The Islamic regime has continued handing down death sentences this week in irregular proceedings that violate the legal rights of detainees, according to lawyers, human rights groups, and judiciary media.

The new execution orders follow the state killing of Gholamreza Khani Shekarab, who was hanged on Tuesday after being accused of being “one of Mossad’s operational ringleaders abroad,” according to the judiciary’s Mizan Online website.

The Kurdish newspaper Rudaw reported that security forces took advantage of his trip from Turkey to Iraq to abduct him last year, though the regime-run Fars News Agency reported only that agents “lured” Shekarab through a “complex operation.”

The judiciary website alleged that Mossad instructed Shekarab to assassinate an Iranian rabbi, which it claimed showed “the Zionist regime does not hesitate to even sacrifice Jews to advance its nefarious goals and accuse Iran of antisemitic acts.”

The Islamic regime also executed Mojtaba Kian on Sunday, accusing him of cooperating with “networks affiliated with Israel and the United States.” The execution came less than 50 days after he was first arrested.

An image from a Women, Life, Freedom protest in Washington, DC in 2023.
An image from a Women, Life, Freedom protest in Washington, DC in 2023. (credit: Johnny Silvercloud/Shutterstock)

Mizan claimed Kian sent “coordinates and information on facilities producing parts related to the country’s defense industries.”

Four protesters sentenced to death for killing of Basij terrorist

Four Women, Life, Freedom protesters were also sentenced to be hanged by an Iranian court this week in what human rights groups have described as a sham trial that has become widely known as the "Ekbatan case." The case follows the alleged killing of 21-year-old Basij terrorist Arman Aliverdi, in which eight protesters were held responsible.

Aliverdi died from severe head trauma caused by a hard object during the 2022 demonstrations against the murder of 22-year-old Mahsa Amini. The regime’s authorities admitted they could not confirm who caused the fatal injury.

Milad Armoun, Navid Najaran, Seyed Mohammad Mehdi Hosseini, and Mehdi Imani were sentenced by Judge Abolghasem Salavati, head of Branch 15 of Iran’s Revolutionary Court, on the charges of efsad-fil-arz (corruption on earth), according to Mizan.

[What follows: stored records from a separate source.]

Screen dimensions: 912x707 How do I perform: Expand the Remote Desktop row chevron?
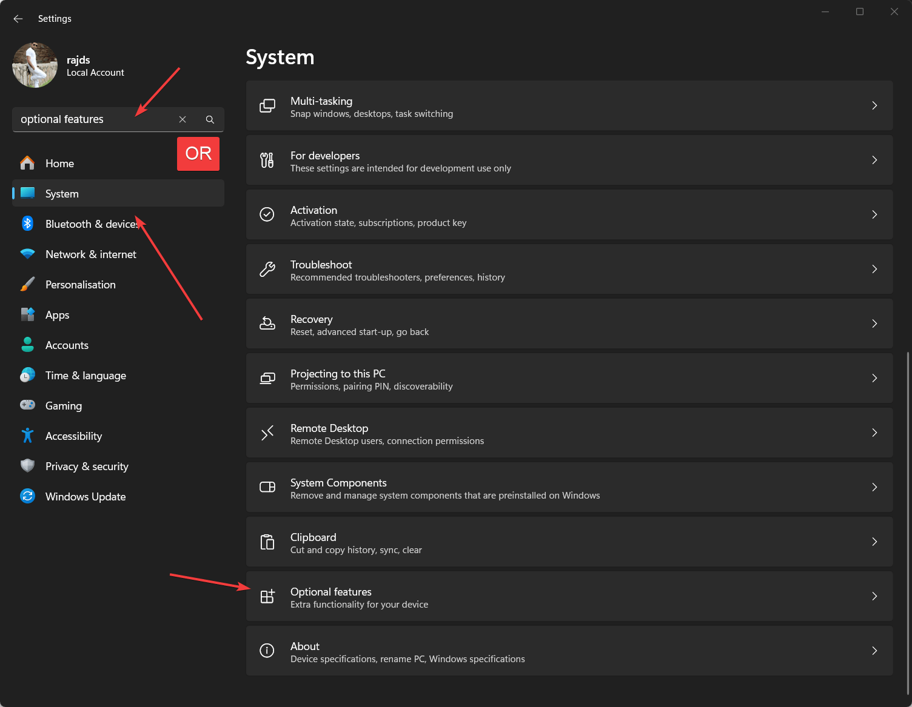[874, 433]
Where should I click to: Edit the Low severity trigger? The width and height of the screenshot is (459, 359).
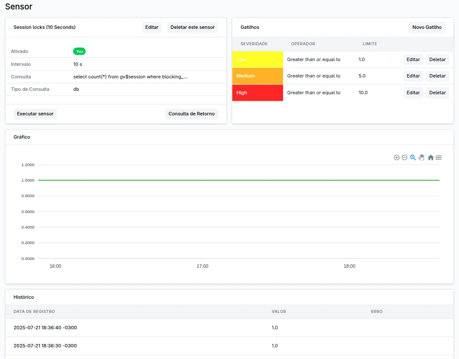413,59
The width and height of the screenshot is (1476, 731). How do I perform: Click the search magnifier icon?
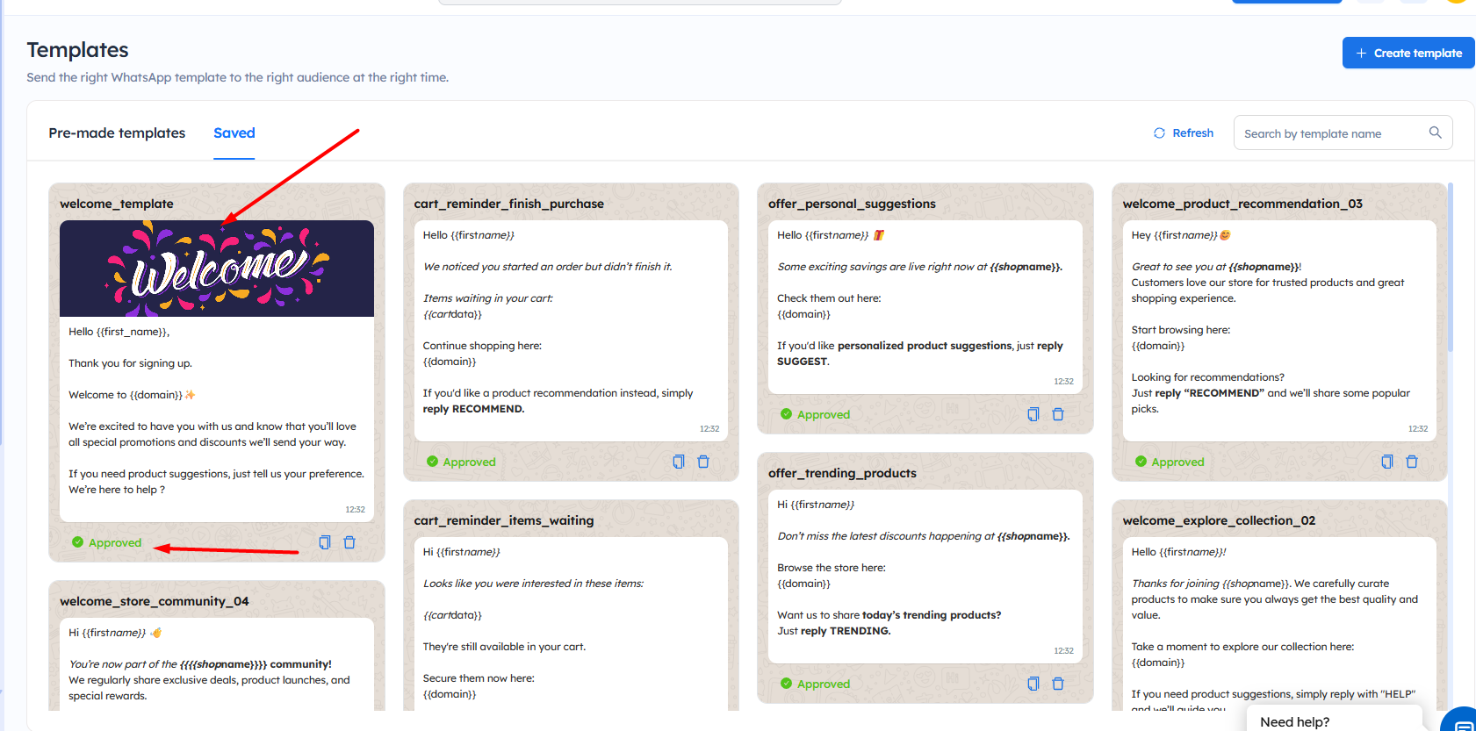point(1436,133)
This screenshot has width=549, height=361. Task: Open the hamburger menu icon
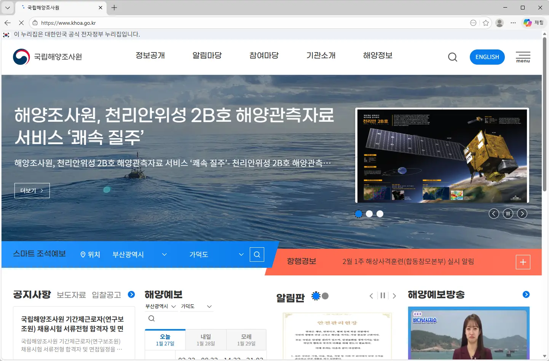(x=523, y=57)
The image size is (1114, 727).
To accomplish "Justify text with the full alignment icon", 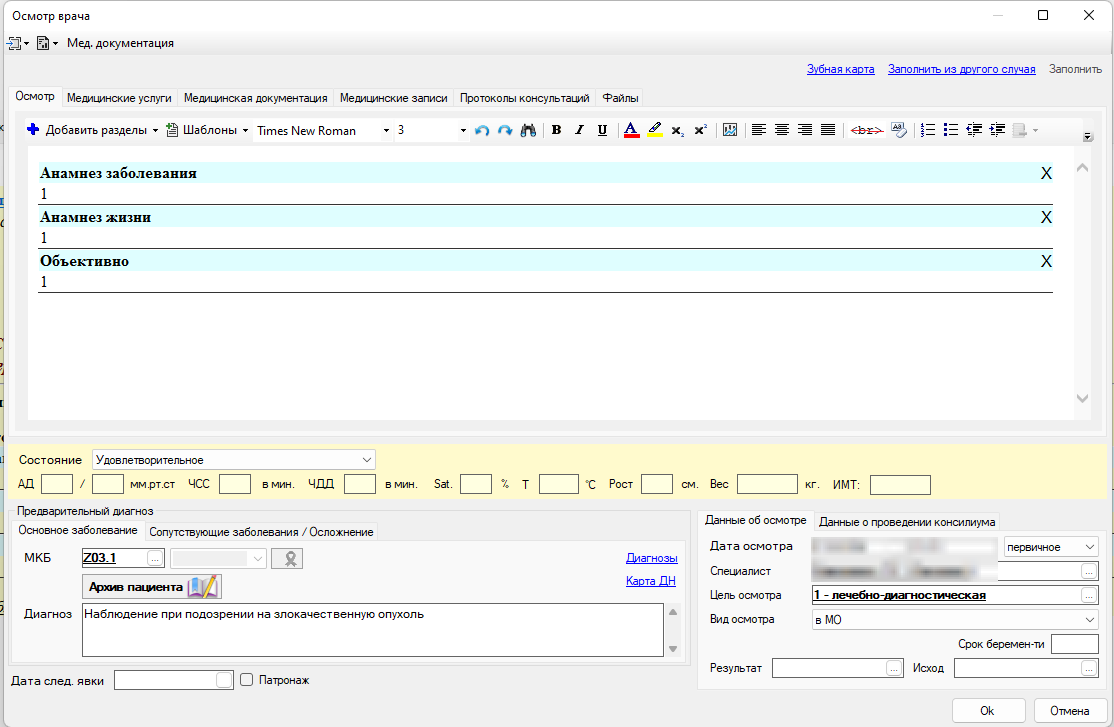I will pyautogui.click(x=828, y=130).
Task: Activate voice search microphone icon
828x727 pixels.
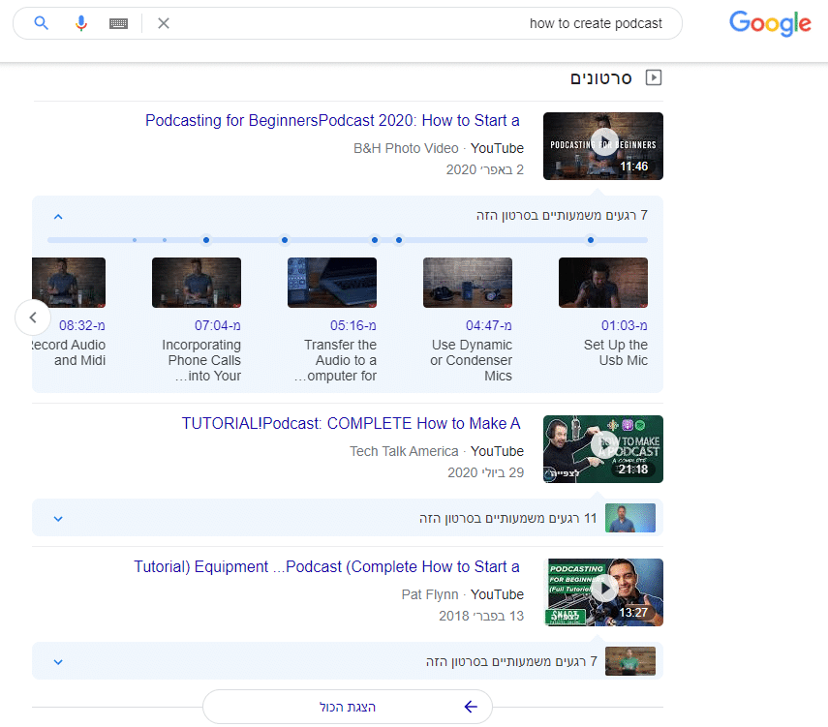Action: coord(81,23)
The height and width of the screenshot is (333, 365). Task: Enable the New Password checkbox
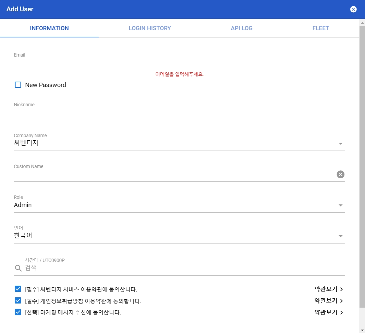point(18,85)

Salavati, known as the “Judge of death,” was sanctioned by the United States in 2019 for delivering “harsh sentences, including many death sentences, to scores of political prisoners, human rights activists, and peaceful demonstrators.”

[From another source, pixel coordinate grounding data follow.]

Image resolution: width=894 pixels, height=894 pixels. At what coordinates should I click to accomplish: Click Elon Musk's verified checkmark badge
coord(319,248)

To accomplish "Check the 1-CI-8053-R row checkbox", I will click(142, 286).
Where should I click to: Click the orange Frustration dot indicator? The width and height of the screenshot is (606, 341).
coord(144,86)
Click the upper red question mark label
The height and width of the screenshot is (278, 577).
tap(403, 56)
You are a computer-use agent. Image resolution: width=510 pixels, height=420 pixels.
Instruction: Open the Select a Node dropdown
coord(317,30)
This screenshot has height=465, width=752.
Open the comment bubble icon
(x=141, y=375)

Mohammad Hossein Aghasi, the legal counsel for Armoun, told the reformist newspaper Emtedad that neither he nor his client was informed of the content of the ruling nor the judge’s justification for the sentencing.

"Milad has been sentenced to death on the charge of moharebeh (enmity against God), despite the fact that the charge of moharebeh had essentially been dropped from the case and amended to efsad-fil-arz," he claimed.

Armoun reportedly told the court, “I was kept in a solitary cell for months. I never possessed a weapon, nor did I strike Arman Aliverdi. The interrogators told me exactly what to say in front of the camera, warning that if I did not repeat their words, my family would be arrested.”

Lawyers representing the other defendants have also complained to Iranian media that they were shut out of legal proceedings, including court hearings, and that they have been left unable to appeal the death sentence handed to their client without first knowing the charges they were sentenced under.

Najaran had also previously been acquitted of murder charges during a criminal trial, despite now facing execution.